Chapter 15 Critiqued:
- Earl Doherty wrote: “The complete Gospel of Thomas was part of a cache of manuscripts buried in a jar in Egypt in the fourth century and uncovered in 1945” (TJP:151).
- Earl Doherty also wrote: “The recovered document in Egyptian Coptic, was made in the fourth century, but is thought to be based on a Greek original that reached its present form some time in the first half of the second century, likely somewhere in Syria” (TJP:152).
- In this chapter Earl Doherty alludes to the idea that the contents of the Gospel of Thomas cannot be traced back to the historical Jesus, and the compiler of this critique agrees with Doherty on this point.
- The New Testament scholar Bart D. Ehrman wrote: “Although we cannot know whether a source like Thomas existed during the first century, there are good reasons for thinking that Thomas itself did not. The most obvious is that the full-blown Christian-gnostic myth that many of Thomas’ sayings presuppose cannot be documented as existing prior to the second century” (TNT:206).

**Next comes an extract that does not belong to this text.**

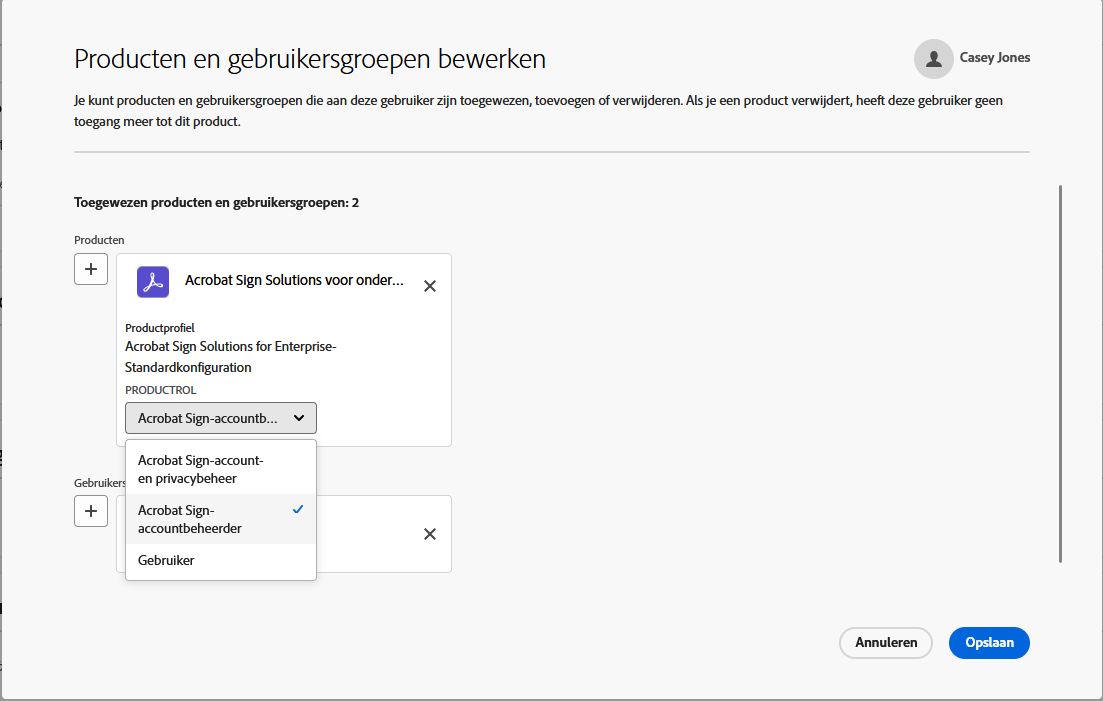Select 'Gebruiker' from the role list

coord(165,560)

- The New Testament scholar Joseph Tyson wrote: “The third century Christian writer Hippolytus had transmitted one saying from it, and several sayings are contained in the Oxyrynchus papyri, which had been discovered in 1897. But until the Nag Hammadi discovery, we did not know that these sayings had come from the Gospel of Thomas” ( TNTEC:205).
- The Oxyryrnchus papyri mentioned by Joseph Tyson above consist of several Greek fragments discovered in an ancient trash heap in a town called Oxyrhynchus in Egypt.
- These small fragments date to some point in the second century, much earlier than the Coptic translation (TNT:204).
- Eta Linneman wrote:
- “Does the Gospel of Thomas indeed prove how Q, allegedly the oldest gospel, was shaped-consisting mainly of sayings, with no Passion or Easter reports? Let me answer with another question. If a young man is leading a rock band, does this prove that a deceased person of his grandfather’s generation played rock music, too? Of course not, even if it were known that the deceased was a musician" (BCOT:29).
- "The Gospel of Thomas is mentioned or quoted by some church fathers in the first decades of the third century. Recent scholarship dates its earliest compositionat about A.D. 140 (though the only complete manuscript is a Coptic translation dating from around A.D. 400)” (BCOT:29).
- Thus, Doherty’s conclusion that the Gospel of Thomas does not go back to the historical Jesus has no bearing on whether or not Jesus existed.